Parkinsons’ Disease Award

Parkinsons’ Disease Award
Deciphering the biochemical properties of Parkinson’s Disease-associated Leucine-rich Repeat Kinase 2
Dr Janetta G Culvenor
Department of Pathology and Centre for Neuroscience, University of Melbourne
Funded By Ami Olian Memorial Fund, Guildford Inner Wheel and the Estates of: Grace Jeanie Admans, Esther Hennessy, Leslie Keller and Bruce Smith
Co-Investigators : Associate Professor Heung-Chin Cheng, Dr Terrence D Mulhern, Dr Nicholas A Williamson

Project Summary:

This project will investigate biochemical features of the kinase domain of the Leucine-rich repeat kinase 2 (LRRK2). LRRK2 is a large complex brain protein (2527 amino acids) encoded by the gene most frequently mutated in genetically inherited autosomal dominant Parkinson’s disease (Paisan-Ruiz et al. 2004). Very little is known about the cellular function of this recently identified key protein. Phosphorylation of molecules acts as a switch to turn many enzymes on or off.  Thus LRRK2 as a kinase (phosphorylating enzyme) can regulate the function or activity of other proteins.  LRRK2 can also phosphorylate itself and thereby regulate its own activity in response to various stimuli thus the autophosphorylation is very important as it may cause a change in the activity of LRRK2 and eventually affect a large number of downstream events. The domain structure for LRRK2 is shown in Fig.1. We are currently studying recombinant LRRK2 regions by expression and purification in insect cell culture as utilized also for the study of the Parkinson’s associated PINK1 kinase (Culvenor, Cheng ref 14 above, 2006). Segments of the protein that we have expressed are shown in Fig. 2. We have established that purified truncated recombinant LRRK2 kinase enzyme can phosphorylate the artificial substrate, myelin basic protein and that our purified LRRK2 shows strong autophosphorylation (Fig.3). We have demonstrated that artificial substrate and autophosphorylation is enhanced by the most common Parkinson’s disease mutation G2019S.

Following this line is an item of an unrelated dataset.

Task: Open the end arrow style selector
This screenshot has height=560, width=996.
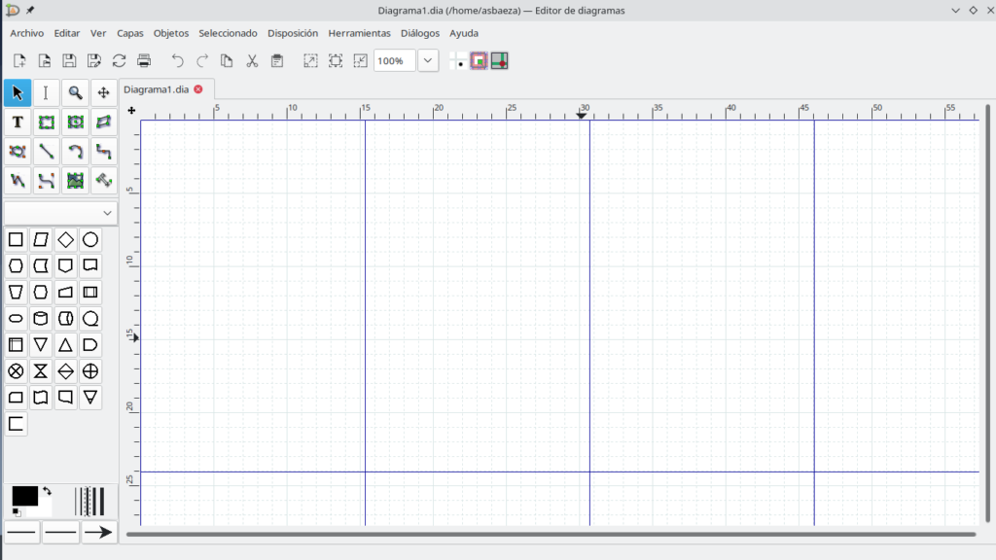Action: (x=98, y=532)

We hypothesize that: LRRK2 exerts its Parkinson’s pathogenic effect by phosphorylation of a critical protein which increases neuronal cell death and that autophosphorylation activates LRRK2 and enhances its pathogenic effect.

In this project the major aim is: To identify the autophosphorylation site for LRRK2, analyse how autophosphorylation modulates LRRK2 kinase activity, and generate a phosphospecific antibody for detection and monitoring of the phosphorylation and activation status of LRRK2 in cells and samples from Parkinson’s disease patients.

Once the autophosphorylation site is identified, we will perform site-directed mutagenesis to mutate the site to alanine. The kinase activity of the mutant and the autophosphorylated wild type enzyme will be compared. The study will reveal how autophosphorylation modulates LRRK2 kinase activity and the LRRK2 protein’s interaction in known biochemical pathways causing Parkinson’s Disease.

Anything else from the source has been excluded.